Pintasan.co, Jakarta – Usulan agar perguruan tinggi dapat mengelola tambang muncul setelah sebelumnya organisasi masyarakat (ormas) keagamaan mendapatkan usulan serupa.

Usulan ini disampaikan dalam Rapat Pleno Penyusunan Rancangan Undang-Undang (RUU) tentang Perubahan Ketiga UU No. 4 Tahun 2009 tentang Mineral dan Batubara (Minerba) yang berlangsung di kompleks Senayan, Jakarta, pada Senin (20/1/2025).
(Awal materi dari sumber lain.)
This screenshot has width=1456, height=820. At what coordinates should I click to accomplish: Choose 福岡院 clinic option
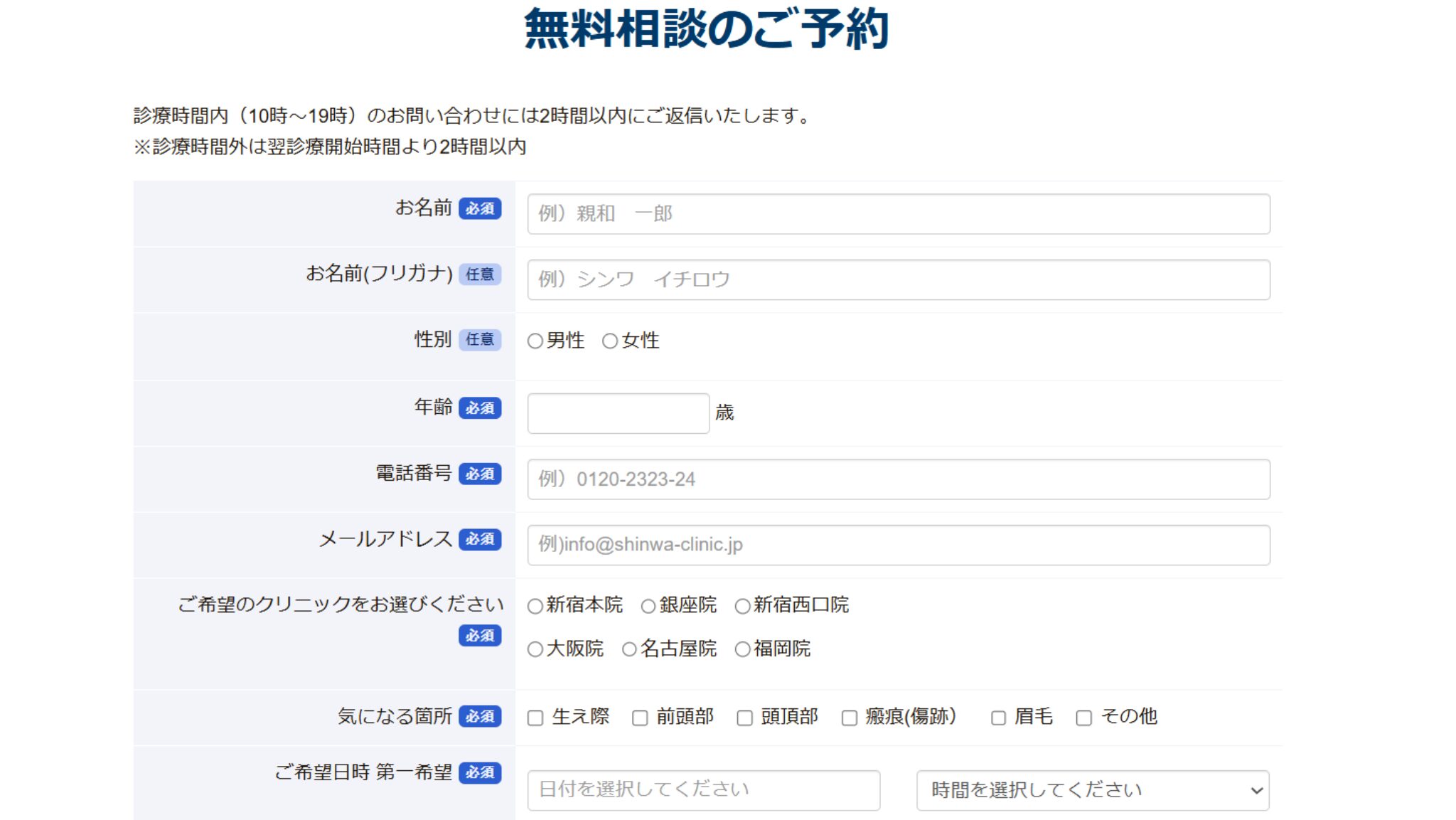pos(743,649)
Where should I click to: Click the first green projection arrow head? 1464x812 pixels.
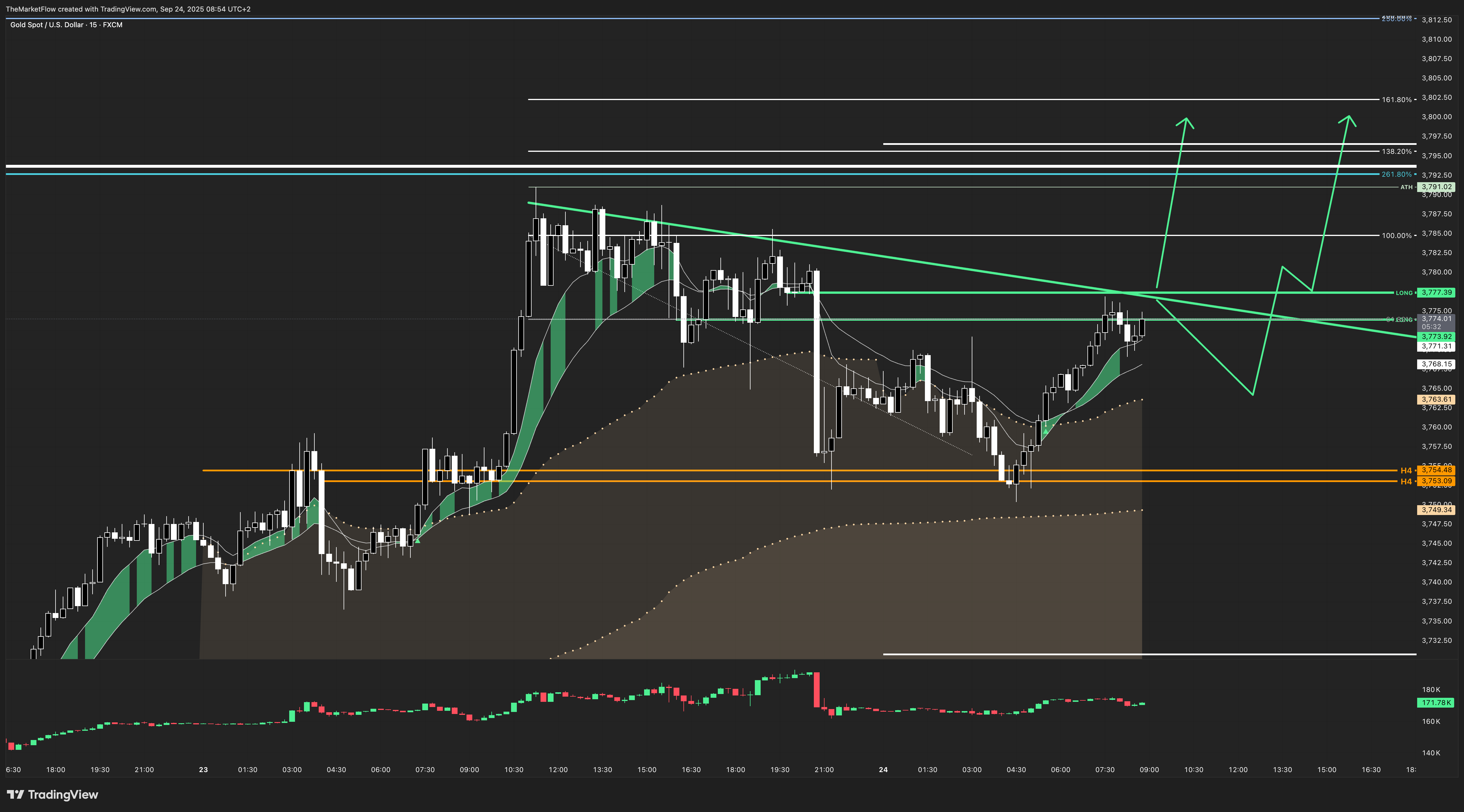coord(1185,119)
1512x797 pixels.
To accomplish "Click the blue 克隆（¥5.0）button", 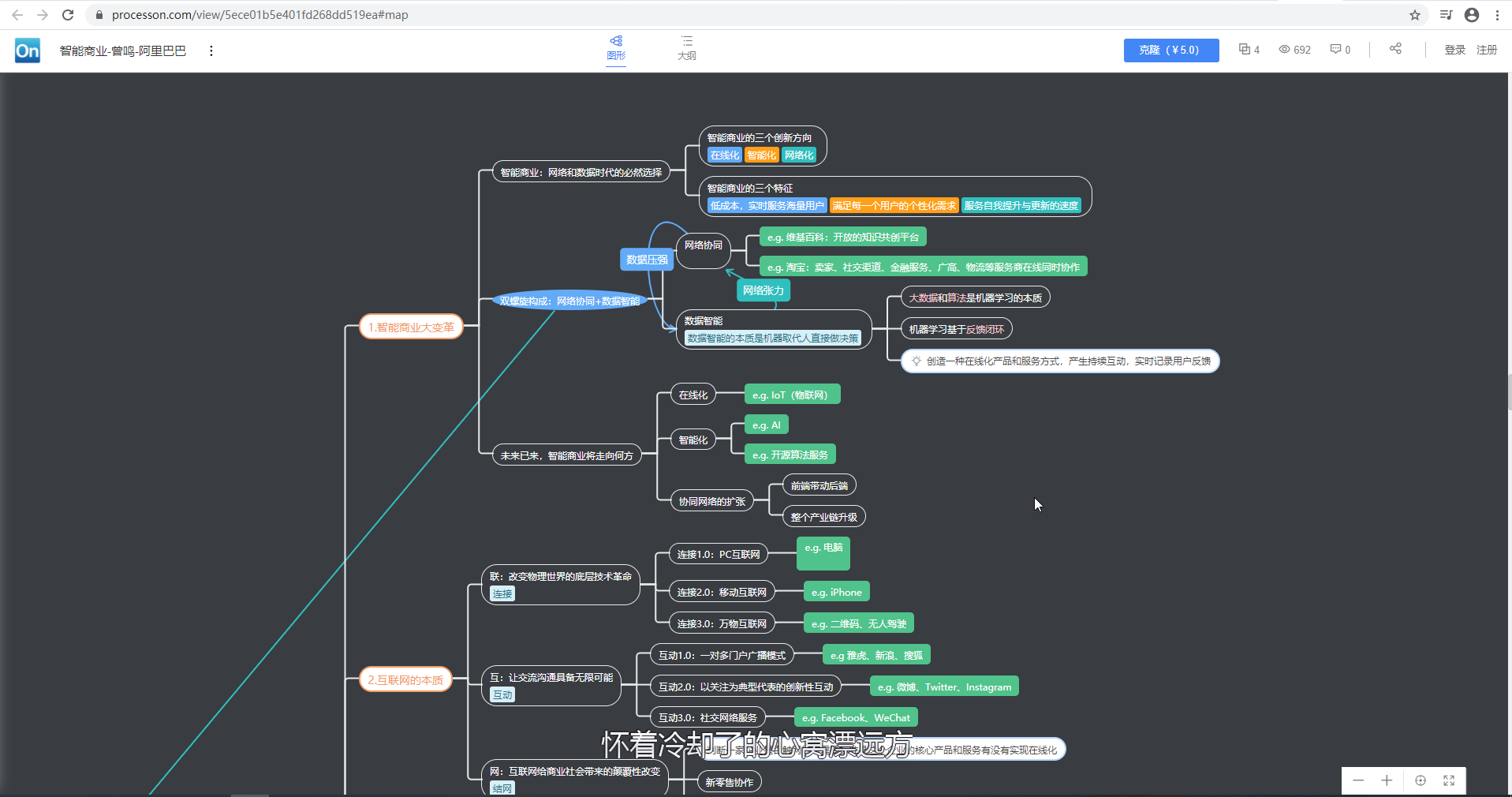I will click(1171, 49).
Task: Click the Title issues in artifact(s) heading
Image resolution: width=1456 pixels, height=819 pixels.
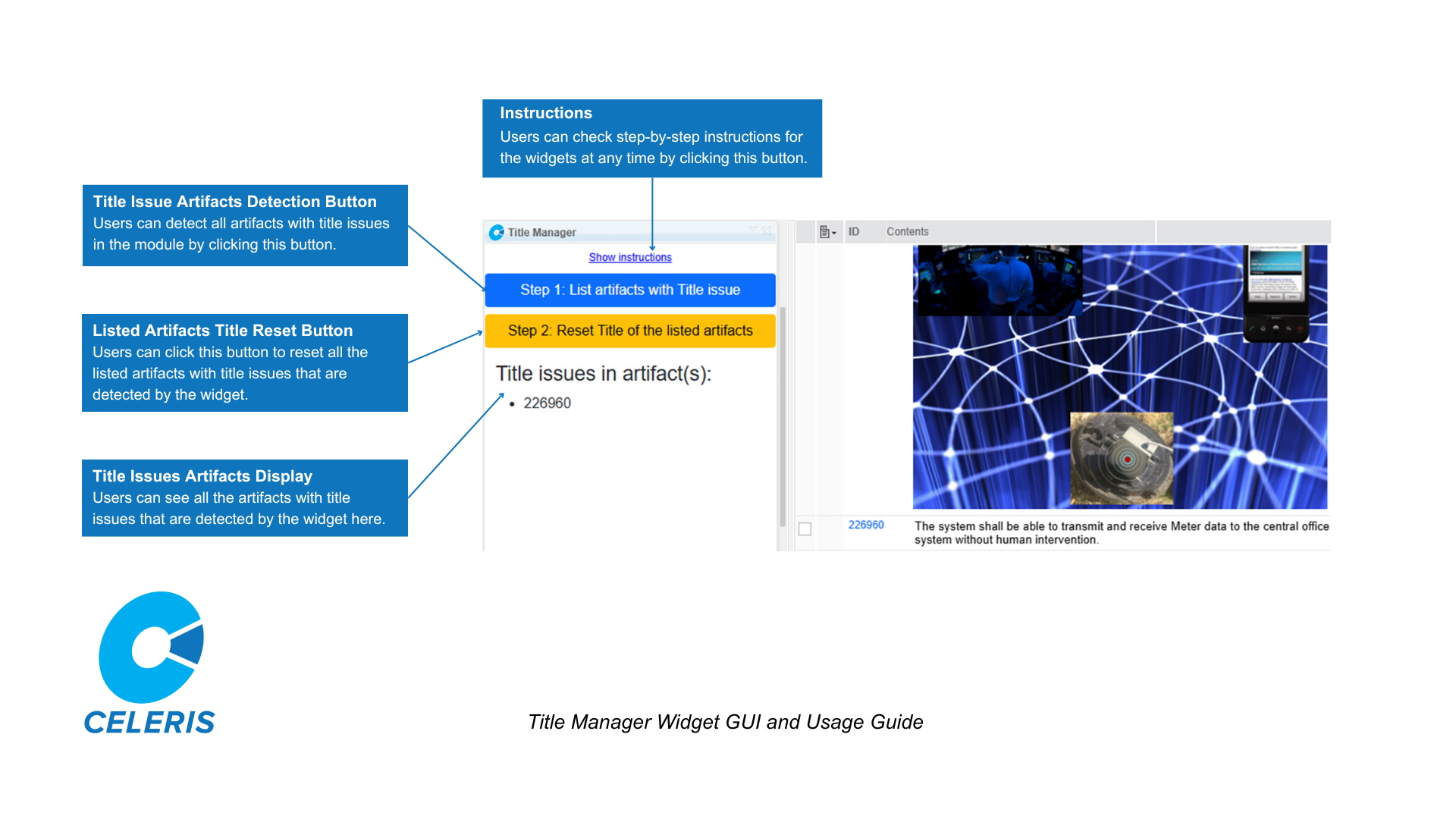Action: [604, 373]
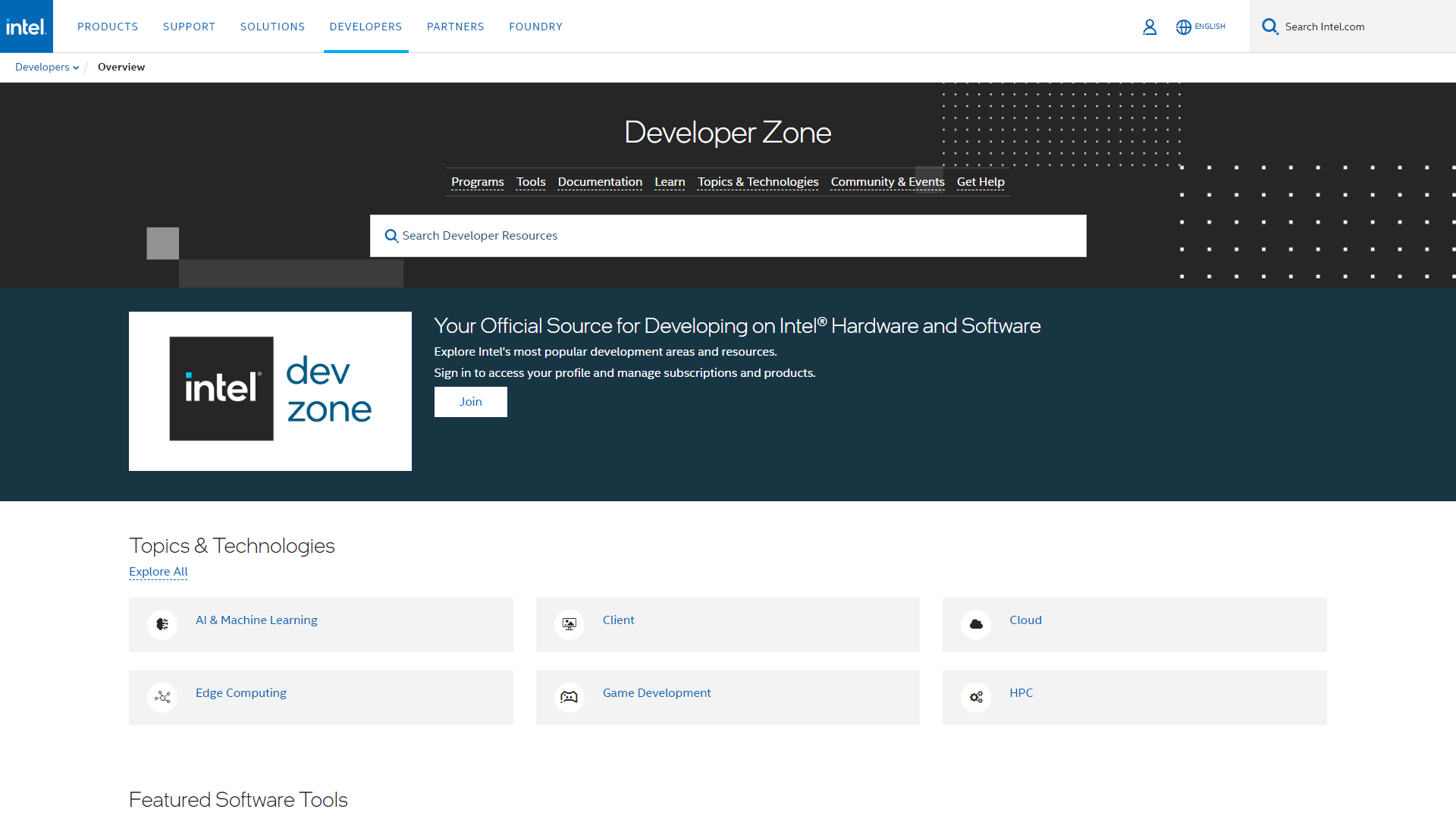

Bob Hasan, Ketua Badan Legislasi (Baleg), menjelaskan bahwa ada empat poin utama dalam draf revisi UU ini, salah satunya adalah pemberian izin bagi perguruan tinggi untuk mengelola tambang.

Bob Hasan menyatakan pentingnya memberi prioritas kepada ormas keagamaan dan perguruan tinggi untuk terlibat dalam pengelolaan pertambangan.

Dalam draf RUU yang dipresentasikan oleh tim ahli, usulan pemberian izin usaha pertambangan bagi perguruan tinggi dimasukkan dalam Pasal 51A.

Ayat (1) dari pasal ini menyebutkan bahwa wilayah izin usaha pertambangan (WIUP) bisa diberikan kepada perguruan tinggi dengan prioritas.

Selain perguruan tinggi dan ormas, Bob Hasan juga menyebutkan bahwa usaha kecil dan menengah (UKM) setempat diusulkan untuk diberikan izin mengelola tambang.

Setelah pemaparan RUU tersebut, beberapa anggota Baleg DPR RI menyampaikan kritik, salah satunya Putra Nababan dari Fraksi Partai Demokrasi Indonesia Perjuangan (PDIP), yang mempertanyakan naskah akademik RUU ini.

Ia mengaku baru menerima naskah akademik setebal 78 halaman hanya 30 menit sebelum rapat dimulai, dan ia juga mempertanyakan kurangnya partisipasi publik serta pemangku kepentingan sektor minerba dalam pembahasan ini.

“Bagaimana kita bisa membenarkan keputusan ini tanpa partisipasi yang bermakna dari stakeholder sektor minerba?” ujar Putra.

Muhammad Saleh, peneliti bidang hukum di Center of Economic and Law Studies (Celios), juga mengkritik kurangnya partisipasi publik dalam perancangan RUU ini.

Baca Juga :  Mengupas Wacana Kampus Kelola Tambang: Terobosan Besar atau Tantangan Baru?

Saleh menganggap bahwa sejak awal tidak ada diskusi tentang siapa saja yang layak menerima izin pengelolaan tambang.

Ia menilai pemberian izin tambang kepada perguruan tinggi adalah langkah yang keliru dan tidak sesuai dengan fokus utama perguruan tinggi, yang seharusnya berfokus pada pendidikan, penelitian, dan pengabdian kepada masyarakat.

“Jika perguruan tinggi ingin mengembangkan unit usaha, itu harus sejalan dengan program utama mereka,” tambah Saleh.